§ Task description
In the piece below on California's statute of limitations for slip and fall claims, reproduce word for word the part that opens with the words "Note that this" and closes with "must be aware of.".
____ Extract provided
The most common advice you might hear regarding what you should do after an accident is to file a report and a claim as soon as possible. While this is certainly a reliable guideline to abide by, it is not always possible. For example, suppose you were to sustain a rather extensive injury from a slip and fall accident. If this were to happen, it is unlikely that you would be treated with only one appointment.
Sometimes medical care extends over several weeks or months. Further, the property owner might drag their feet in resolving your case as well. In such instances, it is very critical to be aware of the legal timeline in which you have the right to file a lawsuit after your slip and fall accident. This timeframe is known as the “statute of limitations.”
What is California’s Statute of Limitations?
Every state across the United States enforces a statute of limitations, yet they all slightly differ in their imposed timelines. Personal injury cases must be filed within two years of the date of the incident in California. This countdown starts from the exact day of your slip and fall accident.
Note that this deadline is not determined by the time at which you learned you were injured. Unfortunately, if you discovered your injury two months after the fall, those two months cannot be added to the time allowed by the statute for the litigation process. Thus, it is imperative that you visit a doctor immediately after your fall to verify any injuries or lack thereof.
Anyone who fails to open their case within the provided two years effectively forfeits their right to sue the individual responsible for their fall, and thus, their right to compensation. Note that the statute is significantly shorter if you are suing a government body. In this case, you would need to file a claim within six months. Still, there are exceptions to the statute of limitations that you must be aware of.
Exceptions to California’s Statute of Limitations
Not all slip and fall victims in California will be held to the same two-year window. The following are possible causes for exemption:
- Delayed symptoms. Although you cannot backdate the statute of limitations for most injuries, there may be exceptions for conditions that manifest after the timeframe expires.
- Mental incapacity. If the victim is mentally incapable of filing a lawsuit within the two years, they can pause the statute of limitations until they recover psychologically.
- The victim is less than 18 years old. Minors that experience a slip and fall accident can wait until their 18th birthday to start their statute of limitations.
- Out-of-state travel. If you were injured in a slip and fall accident and left the state soon after, your timeline may not begin until you return to California.
The statute of limitations is a highly important element of the litigation process to be aware of. Check in with your lawyer frequently as your case progresses to ensure that your case is resolved within the appropriate time.
________
____ Records supplied
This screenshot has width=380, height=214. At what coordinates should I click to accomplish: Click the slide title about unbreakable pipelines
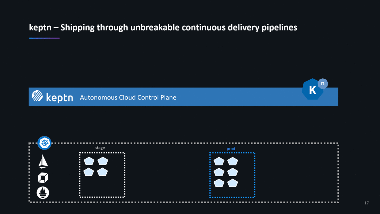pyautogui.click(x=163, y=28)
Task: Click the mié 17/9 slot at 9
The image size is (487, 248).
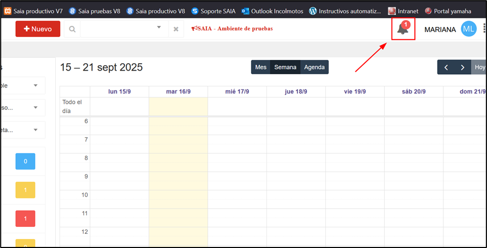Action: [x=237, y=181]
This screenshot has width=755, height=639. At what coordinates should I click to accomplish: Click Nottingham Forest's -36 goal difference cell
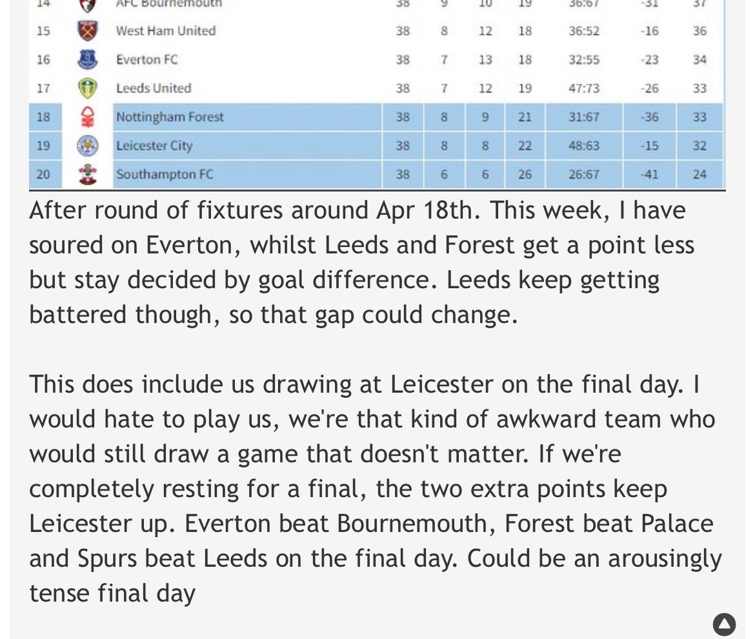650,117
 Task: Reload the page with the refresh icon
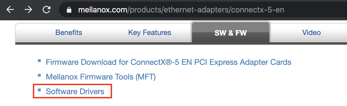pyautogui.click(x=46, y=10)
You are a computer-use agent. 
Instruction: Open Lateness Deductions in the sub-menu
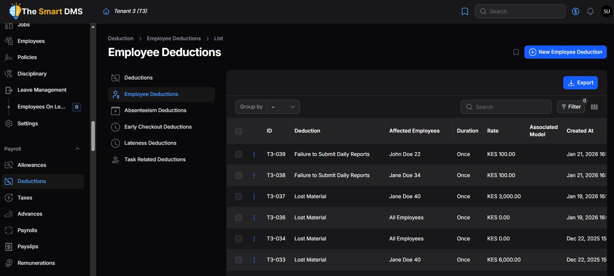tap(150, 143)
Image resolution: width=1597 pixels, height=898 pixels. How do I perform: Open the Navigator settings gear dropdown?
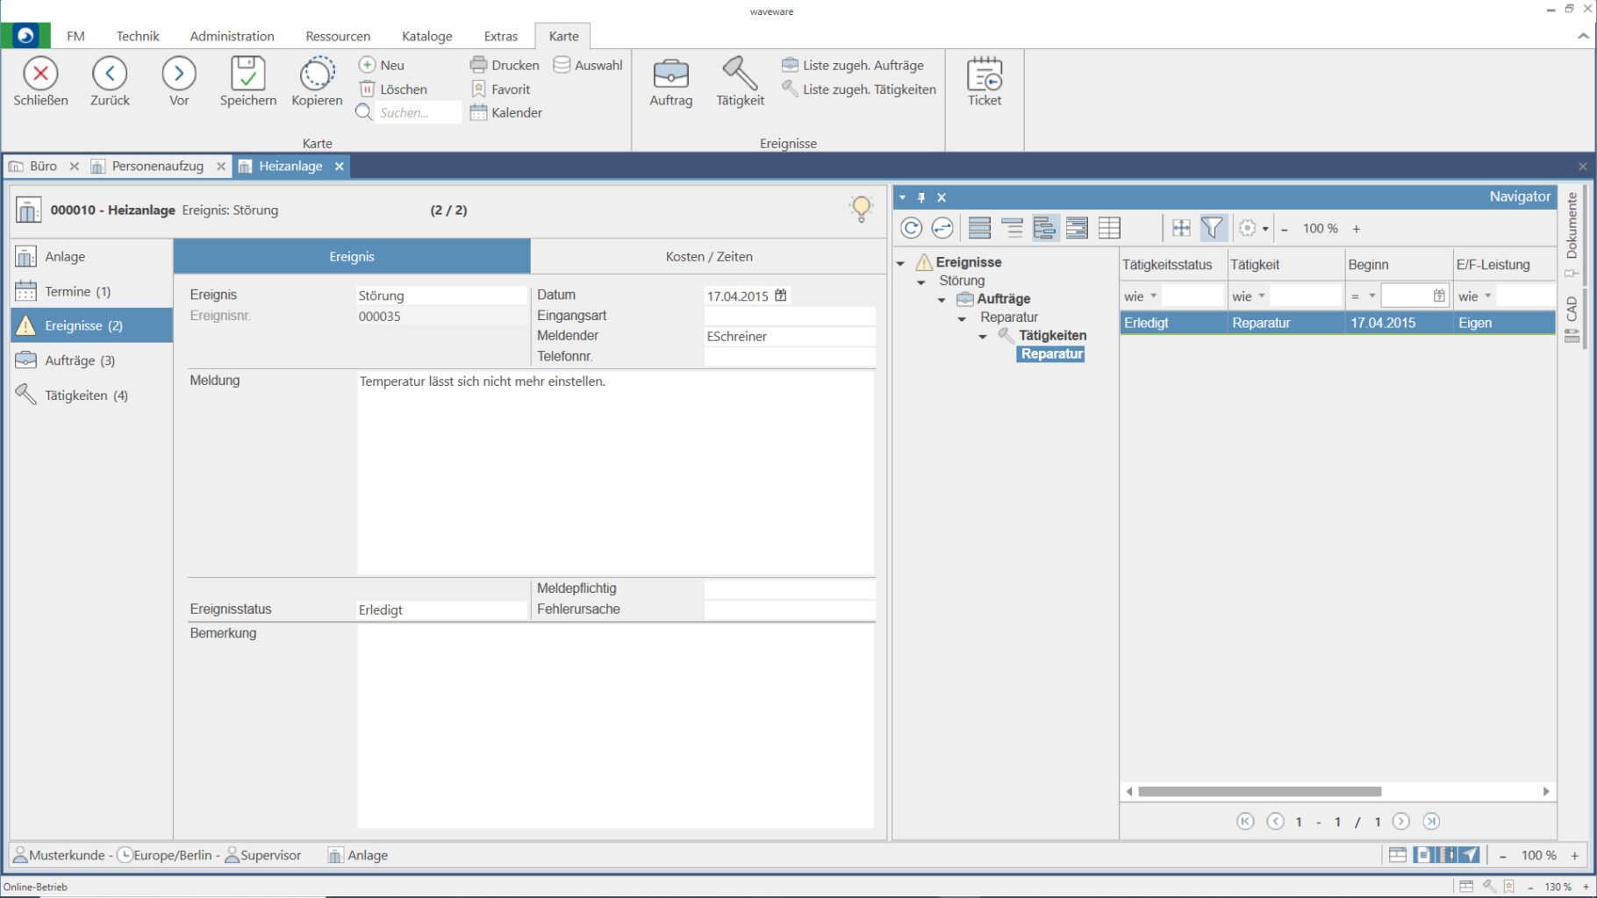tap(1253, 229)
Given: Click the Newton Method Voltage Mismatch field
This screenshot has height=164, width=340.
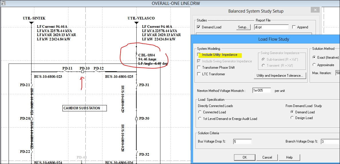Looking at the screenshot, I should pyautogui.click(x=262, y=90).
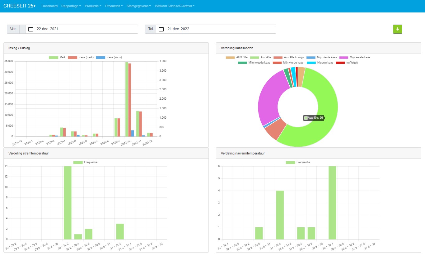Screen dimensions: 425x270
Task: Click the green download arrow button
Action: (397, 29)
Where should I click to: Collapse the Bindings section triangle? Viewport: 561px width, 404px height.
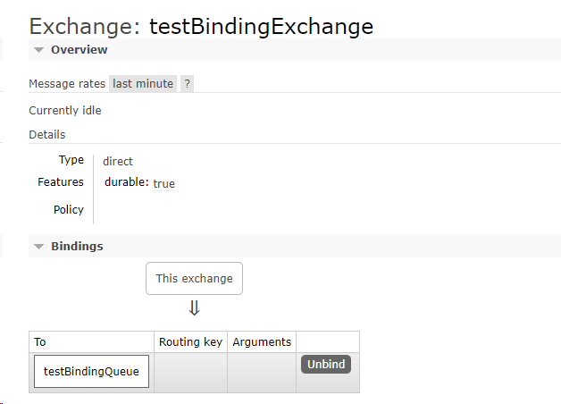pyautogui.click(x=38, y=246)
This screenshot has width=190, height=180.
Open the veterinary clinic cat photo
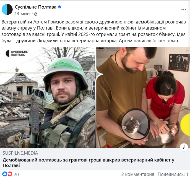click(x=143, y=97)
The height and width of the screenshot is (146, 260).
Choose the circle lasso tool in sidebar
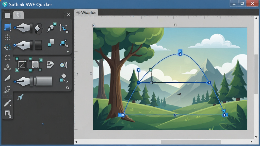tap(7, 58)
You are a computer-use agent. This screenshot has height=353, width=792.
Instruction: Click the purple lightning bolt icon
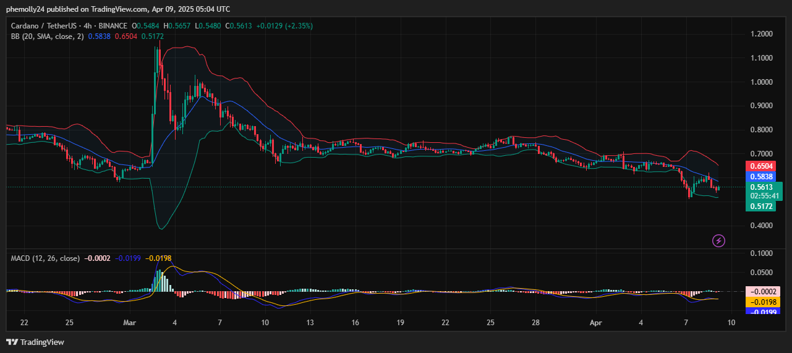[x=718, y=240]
________
§ Solution
Note that this deadline is not determined by the time at which you learned you were injured. Unfortunately, if you discovered your injury two months after the fall, those two months cannot be added to the time allowed by the statute for the litigation process. Thus, it is imperative that you visit a doctor immediately after your fall to verify any injuries or lack thereof.
Anyone who fails to open their case within the provided two years effectively forfeits their right to sue the individual responsible for their fall, and thus, their right to compensation. Note that the statute is significantly shorter if you are suing a government body. In this case, you would need to file a claim within six months. Still, there are exceptions to the statute of limitations that you must be aware of.